- GIVEN TEXT
────────────────
So Lexus has made a car with a heartbeat

21 Jul 2015

Lexus’ latest concept car is a doozy, adapting its RC F coupe to reflect the driver’s heartbeat using electro-luminescent paint.

Lexus spent a day on a track with a bunch of drivers and hooked them up to sensors, monitoring their heart rate, breathing, skin, the whole lot.

From that they worked out how we react to loud throttles and loads of speed.

In the concept vehicle, a heart monitor sends the driver’s heartbeat to a control board, which portrays it along the car’s side.

The results are pretty cool.

Lexus heartbeat car

“Why do we like to drive high-performance cars? Well, we think it’s physiological,” said Ben Cooper, director of innovation at M&C Saatchi, which along with Tricky Jigsaw helped out on the project.
────────────────
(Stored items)
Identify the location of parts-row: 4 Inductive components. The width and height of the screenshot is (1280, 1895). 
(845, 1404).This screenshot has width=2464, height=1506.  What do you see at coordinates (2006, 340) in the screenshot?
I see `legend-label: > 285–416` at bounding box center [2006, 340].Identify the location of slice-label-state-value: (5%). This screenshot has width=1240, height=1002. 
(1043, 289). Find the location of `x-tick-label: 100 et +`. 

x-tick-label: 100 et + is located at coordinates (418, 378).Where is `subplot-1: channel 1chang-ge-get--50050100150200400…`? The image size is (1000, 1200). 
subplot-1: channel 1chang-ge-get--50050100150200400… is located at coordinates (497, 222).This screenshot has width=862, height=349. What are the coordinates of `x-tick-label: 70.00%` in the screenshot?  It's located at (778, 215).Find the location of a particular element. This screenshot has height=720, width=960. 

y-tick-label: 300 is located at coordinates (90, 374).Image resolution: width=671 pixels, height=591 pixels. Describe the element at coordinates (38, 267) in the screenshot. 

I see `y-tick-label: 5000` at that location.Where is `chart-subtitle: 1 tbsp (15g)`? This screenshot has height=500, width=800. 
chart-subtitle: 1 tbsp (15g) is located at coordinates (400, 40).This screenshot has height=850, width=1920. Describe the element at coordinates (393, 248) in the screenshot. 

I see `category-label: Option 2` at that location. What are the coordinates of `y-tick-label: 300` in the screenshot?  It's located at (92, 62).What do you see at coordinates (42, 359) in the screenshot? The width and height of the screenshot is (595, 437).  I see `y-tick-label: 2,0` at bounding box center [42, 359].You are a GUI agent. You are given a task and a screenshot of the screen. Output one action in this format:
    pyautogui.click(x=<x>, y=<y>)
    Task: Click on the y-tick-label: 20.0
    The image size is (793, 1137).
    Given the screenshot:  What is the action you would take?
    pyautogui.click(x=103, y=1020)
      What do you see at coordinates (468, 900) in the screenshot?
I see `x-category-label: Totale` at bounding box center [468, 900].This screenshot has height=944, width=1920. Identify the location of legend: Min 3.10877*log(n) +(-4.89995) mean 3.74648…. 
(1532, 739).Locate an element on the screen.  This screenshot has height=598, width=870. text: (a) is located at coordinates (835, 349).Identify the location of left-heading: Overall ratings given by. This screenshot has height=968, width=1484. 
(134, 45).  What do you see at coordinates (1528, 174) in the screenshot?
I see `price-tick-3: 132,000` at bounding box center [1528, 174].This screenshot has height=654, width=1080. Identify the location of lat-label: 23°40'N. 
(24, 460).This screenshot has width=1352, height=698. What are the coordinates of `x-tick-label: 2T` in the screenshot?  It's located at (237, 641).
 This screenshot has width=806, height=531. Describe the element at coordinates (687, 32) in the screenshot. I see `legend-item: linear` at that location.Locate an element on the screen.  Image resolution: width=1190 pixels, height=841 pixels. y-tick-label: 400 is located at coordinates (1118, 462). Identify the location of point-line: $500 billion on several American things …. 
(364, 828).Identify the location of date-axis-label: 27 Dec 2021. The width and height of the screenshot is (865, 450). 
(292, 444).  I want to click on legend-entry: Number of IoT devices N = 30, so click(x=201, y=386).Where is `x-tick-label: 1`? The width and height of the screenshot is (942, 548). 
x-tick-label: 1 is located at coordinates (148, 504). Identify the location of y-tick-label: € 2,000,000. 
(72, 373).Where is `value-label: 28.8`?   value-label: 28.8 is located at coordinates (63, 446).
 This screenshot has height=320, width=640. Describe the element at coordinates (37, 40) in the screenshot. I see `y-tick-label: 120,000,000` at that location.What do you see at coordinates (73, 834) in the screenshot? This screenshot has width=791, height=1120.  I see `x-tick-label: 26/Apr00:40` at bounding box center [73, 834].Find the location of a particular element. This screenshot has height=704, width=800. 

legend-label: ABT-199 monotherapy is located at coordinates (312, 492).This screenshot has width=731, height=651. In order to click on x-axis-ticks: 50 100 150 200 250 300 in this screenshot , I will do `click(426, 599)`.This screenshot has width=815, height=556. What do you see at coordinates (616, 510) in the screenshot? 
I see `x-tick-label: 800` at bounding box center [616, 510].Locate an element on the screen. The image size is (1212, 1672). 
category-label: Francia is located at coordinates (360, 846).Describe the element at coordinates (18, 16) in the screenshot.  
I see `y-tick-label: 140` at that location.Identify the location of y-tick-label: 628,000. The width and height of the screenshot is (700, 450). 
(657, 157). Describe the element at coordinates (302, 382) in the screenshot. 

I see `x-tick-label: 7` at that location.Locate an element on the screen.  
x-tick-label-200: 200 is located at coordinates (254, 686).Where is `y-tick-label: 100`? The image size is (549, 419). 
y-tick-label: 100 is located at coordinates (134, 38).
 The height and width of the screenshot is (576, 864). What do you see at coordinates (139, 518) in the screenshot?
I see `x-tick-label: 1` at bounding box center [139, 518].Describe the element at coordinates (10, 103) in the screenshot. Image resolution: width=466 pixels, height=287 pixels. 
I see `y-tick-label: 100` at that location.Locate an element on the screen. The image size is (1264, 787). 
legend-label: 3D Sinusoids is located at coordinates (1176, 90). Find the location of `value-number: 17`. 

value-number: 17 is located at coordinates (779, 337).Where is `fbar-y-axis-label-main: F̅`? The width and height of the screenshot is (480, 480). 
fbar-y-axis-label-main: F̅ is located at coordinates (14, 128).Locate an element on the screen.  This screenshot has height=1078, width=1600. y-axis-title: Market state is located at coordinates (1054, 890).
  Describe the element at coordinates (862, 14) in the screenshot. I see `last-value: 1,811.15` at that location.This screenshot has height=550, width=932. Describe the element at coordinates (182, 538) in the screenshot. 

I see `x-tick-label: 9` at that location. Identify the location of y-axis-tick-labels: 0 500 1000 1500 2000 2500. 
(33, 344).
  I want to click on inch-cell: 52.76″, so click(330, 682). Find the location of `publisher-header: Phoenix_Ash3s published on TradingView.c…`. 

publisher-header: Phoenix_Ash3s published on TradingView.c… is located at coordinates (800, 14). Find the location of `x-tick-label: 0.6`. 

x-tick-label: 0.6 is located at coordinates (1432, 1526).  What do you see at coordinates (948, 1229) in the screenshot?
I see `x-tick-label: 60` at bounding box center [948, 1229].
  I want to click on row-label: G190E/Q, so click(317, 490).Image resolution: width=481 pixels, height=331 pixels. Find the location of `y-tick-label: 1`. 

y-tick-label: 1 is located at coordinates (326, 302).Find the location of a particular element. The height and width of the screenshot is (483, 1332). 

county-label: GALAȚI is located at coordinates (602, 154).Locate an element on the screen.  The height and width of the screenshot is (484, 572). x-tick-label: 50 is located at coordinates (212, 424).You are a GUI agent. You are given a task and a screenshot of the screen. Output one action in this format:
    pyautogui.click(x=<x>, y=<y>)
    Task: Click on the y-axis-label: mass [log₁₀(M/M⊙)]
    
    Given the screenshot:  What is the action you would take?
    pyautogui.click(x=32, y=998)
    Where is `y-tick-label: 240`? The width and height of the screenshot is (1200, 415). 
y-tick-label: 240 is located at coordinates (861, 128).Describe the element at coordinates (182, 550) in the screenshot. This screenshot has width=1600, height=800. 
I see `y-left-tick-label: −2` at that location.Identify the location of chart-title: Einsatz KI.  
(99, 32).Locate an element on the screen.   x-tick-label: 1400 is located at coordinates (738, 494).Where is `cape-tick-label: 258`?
────────────────
- REQUIRED TASKS
1. List every company or organization named in the Lexus heartbeat article.
2. Repeat word for word the stretch of the Lexus heartbeat article from "21 Jul 2015" through "are pretty cool.".
The data above plays no part in this work.

- RESPONSES BY TASK
1. Lexus, M&C Saatchi, Tricky Jigsaw

2.
21 Jul 2015

Lexus’ latest concept car is a doozy, adapting its RC F coupe to reflect the driver’s heartbeat using electro-luminescent paint.

Lexus spent a day on a track with a bunch of drivers and hooked them up to sensors, monitoring their heart rate, breathing, skin, the whole lot.

From that they worked out how we react to loud throttles and loads of speed.

In the concept vehicle, a heart monitor sends the driver’s heartbeat to a control board, which portrays it along the car’s side.

The results are pretty cool.